Nevertheless, further evidence and more animal investigations are advised to try different doses to check whether if higher doses are either harmful or beneficial, different types of experimental animals should be considered in future studies. Routes of administration of CMC2.24 should also be varied to check for different results, such as Intraperitoneal and subcutaneous routes.

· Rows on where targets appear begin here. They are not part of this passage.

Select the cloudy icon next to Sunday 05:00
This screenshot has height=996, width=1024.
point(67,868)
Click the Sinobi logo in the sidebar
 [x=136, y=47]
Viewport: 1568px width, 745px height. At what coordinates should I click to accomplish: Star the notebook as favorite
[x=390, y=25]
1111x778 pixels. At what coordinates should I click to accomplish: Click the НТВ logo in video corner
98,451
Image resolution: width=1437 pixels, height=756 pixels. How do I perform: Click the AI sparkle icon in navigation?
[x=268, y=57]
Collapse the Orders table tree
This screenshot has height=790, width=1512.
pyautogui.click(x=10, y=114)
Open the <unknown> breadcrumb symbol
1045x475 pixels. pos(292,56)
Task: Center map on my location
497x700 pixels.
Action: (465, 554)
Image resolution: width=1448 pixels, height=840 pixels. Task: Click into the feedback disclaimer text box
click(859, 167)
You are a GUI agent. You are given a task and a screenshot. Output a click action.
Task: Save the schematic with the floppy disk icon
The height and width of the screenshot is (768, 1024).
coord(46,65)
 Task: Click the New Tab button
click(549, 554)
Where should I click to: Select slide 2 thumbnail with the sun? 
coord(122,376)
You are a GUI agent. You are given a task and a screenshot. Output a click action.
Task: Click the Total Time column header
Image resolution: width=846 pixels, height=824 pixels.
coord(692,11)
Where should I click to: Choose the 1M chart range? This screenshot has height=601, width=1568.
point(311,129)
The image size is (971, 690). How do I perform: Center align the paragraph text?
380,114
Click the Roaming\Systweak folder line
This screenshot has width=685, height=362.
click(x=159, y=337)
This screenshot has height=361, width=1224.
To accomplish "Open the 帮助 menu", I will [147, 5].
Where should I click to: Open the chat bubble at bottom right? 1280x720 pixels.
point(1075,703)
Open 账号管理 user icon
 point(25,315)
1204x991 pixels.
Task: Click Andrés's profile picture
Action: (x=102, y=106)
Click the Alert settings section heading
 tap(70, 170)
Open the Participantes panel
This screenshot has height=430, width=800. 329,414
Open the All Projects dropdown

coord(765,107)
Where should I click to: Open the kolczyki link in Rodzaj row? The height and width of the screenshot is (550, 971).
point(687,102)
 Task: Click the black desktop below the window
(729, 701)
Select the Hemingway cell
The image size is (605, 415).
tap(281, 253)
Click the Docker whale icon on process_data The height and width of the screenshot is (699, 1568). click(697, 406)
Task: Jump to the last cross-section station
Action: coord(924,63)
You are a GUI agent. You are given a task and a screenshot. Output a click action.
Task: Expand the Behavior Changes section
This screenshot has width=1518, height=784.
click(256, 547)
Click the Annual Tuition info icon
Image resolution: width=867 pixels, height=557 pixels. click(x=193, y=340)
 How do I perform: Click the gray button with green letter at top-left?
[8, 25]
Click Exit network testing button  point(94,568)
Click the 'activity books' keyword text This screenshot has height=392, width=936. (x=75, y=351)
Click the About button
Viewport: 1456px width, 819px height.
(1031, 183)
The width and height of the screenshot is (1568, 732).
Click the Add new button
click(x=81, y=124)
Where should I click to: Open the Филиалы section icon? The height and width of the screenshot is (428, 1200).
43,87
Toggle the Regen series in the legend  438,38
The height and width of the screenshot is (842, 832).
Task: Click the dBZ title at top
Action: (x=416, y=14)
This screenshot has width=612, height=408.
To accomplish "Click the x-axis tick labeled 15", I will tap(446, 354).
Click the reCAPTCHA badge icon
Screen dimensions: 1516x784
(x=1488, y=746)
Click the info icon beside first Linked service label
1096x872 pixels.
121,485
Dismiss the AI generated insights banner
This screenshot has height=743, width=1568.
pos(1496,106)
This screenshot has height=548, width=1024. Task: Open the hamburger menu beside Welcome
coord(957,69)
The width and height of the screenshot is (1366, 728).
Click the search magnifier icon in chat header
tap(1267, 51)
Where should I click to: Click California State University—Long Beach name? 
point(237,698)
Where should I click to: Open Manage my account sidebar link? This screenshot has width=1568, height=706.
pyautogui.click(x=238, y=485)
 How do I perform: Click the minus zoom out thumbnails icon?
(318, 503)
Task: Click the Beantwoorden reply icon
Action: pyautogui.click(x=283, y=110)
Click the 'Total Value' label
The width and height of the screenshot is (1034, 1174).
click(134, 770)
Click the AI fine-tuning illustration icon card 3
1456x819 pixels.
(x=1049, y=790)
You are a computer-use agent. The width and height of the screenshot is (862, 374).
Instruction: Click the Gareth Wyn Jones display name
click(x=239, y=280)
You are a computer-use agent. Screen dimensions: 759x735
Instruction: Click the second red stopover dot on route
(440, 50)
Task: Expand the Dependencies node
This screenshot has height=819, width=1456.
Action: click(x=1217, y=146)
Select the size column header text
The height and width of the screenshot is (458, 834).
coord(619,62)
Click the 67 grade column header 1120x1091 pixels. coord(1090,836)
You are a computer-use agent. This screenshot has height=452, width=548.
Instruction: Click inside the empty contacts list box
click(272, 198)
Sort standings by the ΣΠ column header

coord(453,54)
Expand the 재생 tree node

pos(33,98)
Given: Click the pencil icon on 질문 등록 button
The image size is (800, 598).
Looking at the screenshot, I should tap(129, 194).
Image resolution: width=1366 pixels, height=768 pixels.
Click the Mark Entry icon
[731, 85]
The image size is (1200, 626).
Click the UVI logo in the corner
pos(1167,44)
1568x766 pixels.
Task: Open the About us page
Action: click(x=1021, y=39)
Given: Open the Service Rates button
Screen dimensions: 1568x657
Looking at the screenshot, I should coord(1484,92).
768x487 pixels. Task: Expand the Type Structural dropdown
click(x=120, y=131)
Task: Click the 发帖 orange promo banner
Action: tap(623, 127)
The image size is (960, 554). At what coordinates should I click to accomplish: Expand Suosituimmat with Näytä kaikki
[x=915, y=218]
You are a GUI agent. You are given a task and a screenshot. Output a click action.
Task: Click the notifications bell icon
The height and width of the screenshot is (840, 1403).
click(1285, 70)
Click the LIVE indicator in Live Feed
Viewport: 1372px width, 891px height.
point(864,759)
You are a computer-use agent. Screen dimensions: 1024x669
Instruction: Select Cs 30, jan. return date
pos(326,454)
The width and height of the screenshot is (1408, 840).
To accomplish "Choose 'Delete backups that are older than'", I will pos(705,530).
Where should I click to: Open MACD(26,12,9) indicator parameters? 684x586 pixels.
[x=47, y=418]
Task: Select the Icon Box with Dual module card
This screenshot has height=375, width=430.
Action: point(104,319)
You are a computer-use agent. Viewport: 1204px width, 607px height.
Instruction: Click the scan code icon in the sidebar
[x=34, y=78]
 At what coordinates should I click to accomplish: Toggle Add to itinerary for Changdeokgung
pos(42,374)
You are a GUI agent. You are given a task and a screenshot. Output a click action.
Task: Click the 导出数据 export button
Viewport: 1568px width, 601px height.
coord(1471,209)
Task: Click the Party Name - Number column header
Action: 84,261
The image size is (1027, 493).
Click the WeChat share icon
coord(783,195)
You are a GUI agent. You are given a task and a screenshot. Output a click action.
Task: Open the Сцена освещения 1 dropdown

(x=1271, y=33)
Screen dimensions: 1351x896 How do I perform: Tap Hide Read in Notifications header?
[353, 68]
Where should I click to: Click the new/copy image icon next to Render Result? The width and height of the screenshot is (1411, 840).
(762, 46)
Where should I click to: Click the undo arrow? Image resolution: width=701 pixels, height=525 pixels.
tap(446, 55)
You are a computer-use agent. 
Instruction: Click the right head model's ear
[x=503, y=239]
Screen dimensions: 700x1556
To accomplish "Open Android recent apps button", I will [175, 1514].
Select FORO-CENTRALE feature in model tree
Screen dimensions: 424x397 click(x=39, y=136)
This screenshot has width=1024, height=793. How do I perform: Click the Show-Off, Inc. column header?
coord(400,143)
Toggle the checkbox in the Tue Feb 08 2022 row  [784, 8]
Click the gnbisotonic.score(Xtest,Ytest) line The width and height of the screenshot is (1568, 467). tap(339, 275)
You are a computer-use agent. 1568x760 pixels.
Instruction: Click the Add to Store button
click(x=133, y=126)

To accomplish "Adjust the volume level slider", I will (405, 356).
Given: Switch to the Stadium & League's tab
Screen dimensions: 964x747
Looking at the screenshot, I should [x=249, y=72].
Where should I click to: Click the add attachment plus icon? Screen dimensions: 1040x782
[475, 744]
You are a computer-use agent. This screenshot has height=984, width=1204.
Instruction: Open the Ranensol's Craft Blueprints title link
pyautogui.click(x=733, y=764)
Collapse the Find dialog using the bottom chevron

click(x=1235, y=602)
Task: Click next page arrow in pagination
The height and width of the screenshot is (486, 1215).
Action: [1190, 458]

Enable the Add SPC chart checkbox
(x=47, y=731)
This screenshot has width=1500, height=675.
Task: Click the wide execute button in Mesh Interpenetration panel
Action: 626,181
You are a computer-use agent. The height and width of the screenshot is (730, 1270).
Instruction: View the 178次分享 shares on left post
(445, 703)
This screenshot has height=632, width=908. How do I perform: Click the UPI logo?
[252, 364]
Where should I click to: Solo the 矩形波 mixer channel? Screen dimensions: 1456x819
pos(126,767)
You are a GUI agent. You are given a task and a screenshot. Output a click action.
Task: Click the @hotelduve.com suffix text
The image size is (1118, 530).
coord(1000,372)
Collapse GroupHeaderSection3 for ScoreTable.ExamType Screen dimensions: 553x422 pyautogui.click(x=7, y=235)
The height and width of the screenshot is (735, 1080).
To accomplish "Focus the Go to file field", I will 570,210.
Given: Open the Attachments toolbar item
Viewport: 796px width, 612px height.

Collectively, we concluded from the available documentation of the preclinical studies that CMC 2.24 has a conspicuous biological influence on the enhancement of the periodontal health and the inhibition of PD progression by diminishing the pro-inflammatory mediators levels, modulating the MMP-I mechanism and reducing the alveolar bone loss. The outcomes of this systematic review suggested CMC 2.24 as an effective pharmacological modality adjunctive to SRP in the management of periodontal diseases. However, additional preclinical animal studies with longer duration of follow-up visits are highly suggested to be addressed and comparing different approaches is advocated before shifting to human research.
The authors report no conflicts of interest in this work.